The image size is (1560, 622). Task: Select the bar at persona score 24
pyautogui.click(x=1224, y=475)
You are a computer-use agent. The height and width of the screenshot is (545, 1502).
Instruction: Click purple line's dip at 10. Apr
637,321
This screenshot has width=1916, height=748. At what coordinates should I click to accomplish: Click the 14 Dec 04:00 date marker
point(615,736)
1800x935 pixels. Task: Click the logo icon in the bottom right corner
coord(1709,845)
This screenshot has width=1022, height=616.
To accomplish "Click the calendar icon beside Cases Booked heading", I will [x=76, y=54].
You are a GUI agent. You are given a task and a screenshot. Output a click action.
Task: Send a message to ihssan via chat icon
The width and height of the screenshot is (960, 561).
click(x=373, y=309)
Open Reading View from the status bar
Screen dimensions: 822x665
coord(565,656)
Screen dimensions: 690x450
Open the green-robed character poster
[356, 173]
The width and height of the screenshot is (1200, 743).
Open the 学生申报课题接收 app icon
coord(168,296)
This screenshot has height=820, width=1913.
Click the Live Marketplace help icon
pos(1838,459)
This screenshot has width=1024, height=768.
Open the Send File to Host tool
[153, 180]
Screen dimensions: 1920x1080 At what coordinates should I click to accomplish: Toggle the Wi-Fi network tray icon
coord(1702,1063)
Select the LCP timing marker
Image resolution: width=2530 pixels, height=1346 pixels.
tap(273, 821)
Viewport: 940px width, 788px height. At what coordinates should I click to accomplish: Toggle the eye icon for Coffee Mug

# [Exercise description]
Express every line of the listing above as a JSON list of strings, one string per line, leaving out blank lines.

# [Task answer]
[
  "The image size is (1560, 622). Task: Select the bar at persona score 24",
  "pyautogui.click(x=1224, y=475)",
  "You are a computer-use agent. The height and width of the screenshot is (545, 1502).",
  "Instruction: Click purple line's dip at 10. Apr",
  "637,321",
  "This screenshot has width=1916, height=748. At what coordinates should I click to accomplish: Click the 14 Dec 04:00 date marker",
  "point(615,736)",
  "1800x935 pixels. Task: Click the logo icon in the bottom right corner",
  "coord(1709,845)",
  "This screenshot has width=1022, height=616.",
  "To accomplish \"Click the calendar icon beside Cases Booked heading\", I will [x=76, y=54].",
  "You are a GUI agent. You are given a task and a screenshot. Output a click action.",
  "Task: Send a message to ihssan via chat icon",
  "The width and height of the screenshot is (960, 561).",
  "click(x=373, y=309)",
  "Open Reading View from the status bar",
  "Screen dimensions: 822x665",
  "coord(565,656)",
  "Screen dimensions: 690x450",
  "Open the green-robed character poster",
  "[356, 173]",
  "The width and height of the screenshot is (1200, 743).",
  "Open the 学生申报课题接收 app icon",
  "coord(168,296)",
  "This screenshot has height=820, width=1913.",
  "Click the Live Marketplace help icon",
  "pos(1838,459)",
  "This screenshot has width=1024, height=768.",
  "Open the Send File to Host tool",
  "[153, 180]",
  "Screen dimensions: 1920x1080 At what coordinates should I click to accomplish: Toggle the Wi-Fi network tray icon",
  "coord(1702,1063)",
  "Select the LCP timing marker",
  "Image resolution: width=2530 pixels, height=1346 pixels.",
  "tap(273, 821)",
  "Viewport: 940px width, 788px height. At what coordinates should I click to accomplish: Toggle the eye icon for Coffee Mug"
]